Le régime cétogène peut provoquer des effets indésirables pénibles : nausées, constipation, fatigue, maux de tête, crampes, mauvaise haleine, voire calculs rénaux. De plus, il peut être à l’origine de déshydratation si la personne ne boit pas davantage que d’habitude (au moins 2 litres par jour). Par ailleurs, la suppression des fruits et de certains légumes expose à des risques de carence en sels minéraux, vitamines, oligo-éléments et fibres (ce qui nuit au transit et à la flore intestinale).

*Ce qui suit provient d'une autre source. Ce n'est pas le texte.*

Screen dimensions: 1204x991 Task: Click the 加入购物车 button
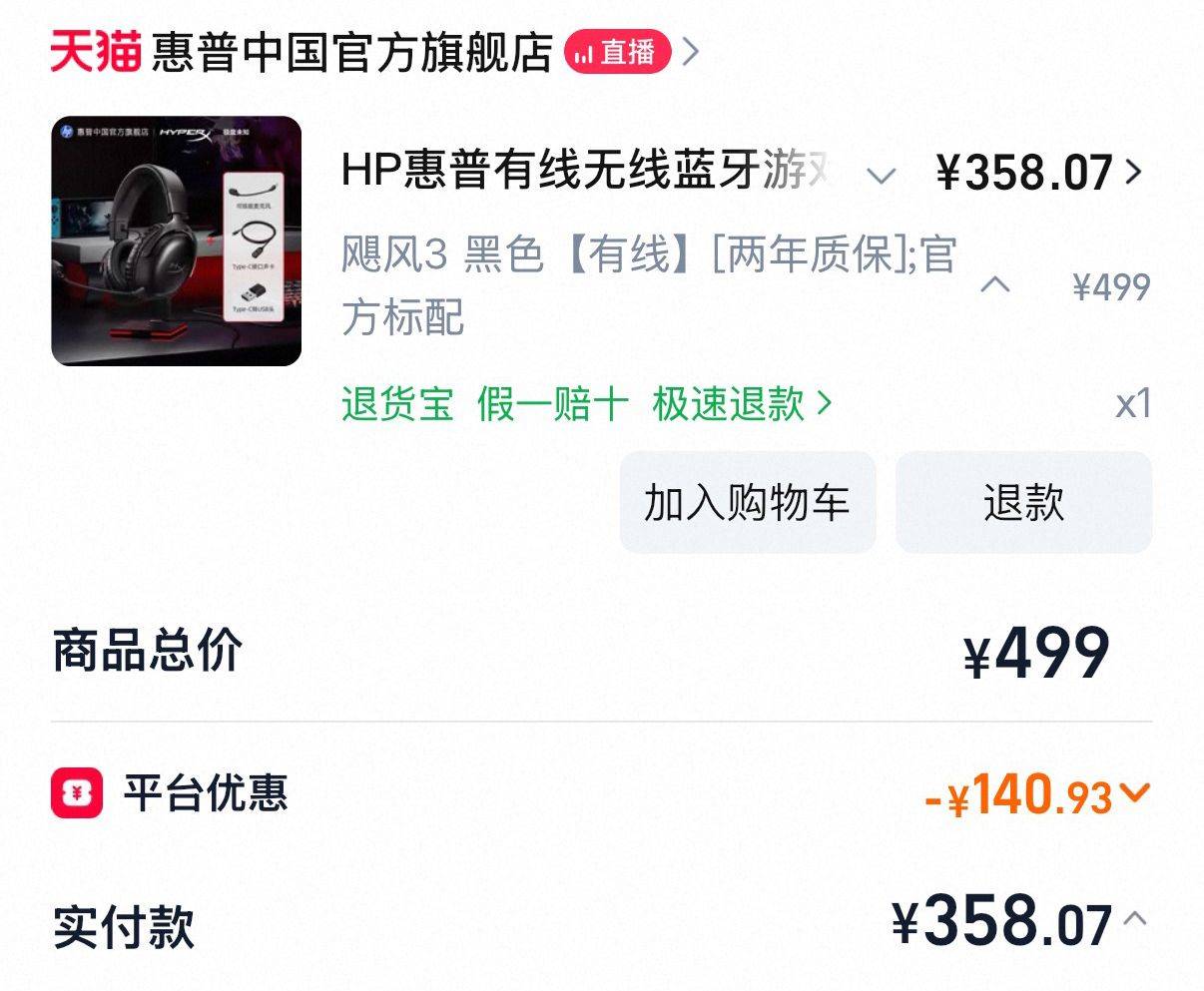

De plus, en cas de régime cétogène, il est indispensable de consommer préférentiellement des matières grasses végétales (huiles, en particulier celles à forte concentration en acides gras oméga-3 comme l’huile de lin ou celle de cameline, fruits à coque, avocats, etc.) plutôt qu’animales (beurre, viandes, fromages, etc.) pour prévenir le risque d’excès de cholestérol dans le sang et de « foie gras » (stéatose hépatique), comme l’ont montré plusieurs études contrôlées (« randomisées »).
Pour toutes ces raisons (et pour éviter de déprimer à ne plus manger de glucides…), le régime cétogène ne peut être que temporaire. Et c’est là où le bât blesse : après ce régime, les personnes ont tendance à reprendre rapidement du poids, souvent davantage qu’avant le régime (« effet yo-yo »).
Que penser du régime cétogène dans la prise en charge de certaines maladies ?
Depuis un siècle, le régime cétogène est proposé pour réduire la fréquence des crises d’épilepsie chez les enfants réfractaires aux traitements habituels, sans réelles preuves expérimentales. Des médecins avaient observé une diminution des crises chez des enfants forcés de jeûner pour d’autres raisons. Pour cette raison, le régime cétogène est parfois mis en place chez les enfants dont l'épilepsie s'aggrave malgré les médicaments. Il nécessite un suivi médical très strict. Cet usage du régime cétogène a perdu de sa crédibilité lorsqu’une analyse croisée des essais cliniques sur le sujet a été publiée en 2020 par le réseau Cochrane, analyse qui ne montre guère de bénéfices et met en avant les effets indésirables de ce régime (diarrhées, constipation et vomissements) et la difficulté des parents des enfants épileptiques à le mettre en œuvre de manière durable. Néanmoins, il est encore parfois prescrit aux enfants gravement épileptiques résistants aux traitements.
Concernant les maladies inflammatoires chroniques (maladie de Crohn, polyarthrite, spondylarthrite, etc.), l’usage du régime cétogène reposerait sur le fait que les corps cétoniques auraient montré une action anti-inflammatoire. La réalité est loin de toutes ces promesses. L’Institut national de la santé et de la recherche médicale (Inserm) a publié en janvier 2019 les résultats d’un travail qui montre clairement que le bêta-hydroxybutyrate (le corps cétonique le plus produit lors d’un régime cétogène), loin d’être anti-inflammatoire, favorise au contraire l’inflammation ce qui pourrait provoquer des complications dans les maladies inflammatoires chroniques et dans la maladie d’Alzheimer.
Dans le domaine du cancer, les spécialistes déconseillent formellement le régime cétogène qui pourrait théoriquement aggraver, via une exacerbation de l’inflammation, une diffusion des métastases. En 2018, une analyse croisée des 11 études cliniques menées sur l’action du régime cétogène dans le cancer a été publiée dans le Journal of Human Nutrition and Dietetics : elle conclue à l’absence de preuves convaincantes.
En conclusion, le régime cétogène est une stratégie amaigrissante qui, si elle a des effets visibles rapidement, n’est pas tenable sur la durée du fait de ses effets indésirables et de ses conséquences sur la santé à long terme. Comme tous les régimes restrictifs, le régime cétogène expose à un effet yo-yo lorsque la personne arrête de le suivre. Pour toutes ces raisons, les médecins nutritionnistes déconseillent le régime cétogène et préfèrent opter pour un rééquilibrage alimentaire comprenant toutes les familles d’aliments, plus facile à respecter dans la durée et, au bout du compte, plus efficace. Son usage dans la prise en charge de diverses maladies chroniques ne repose sur aucune preuve scientifique d’efficacité fiable.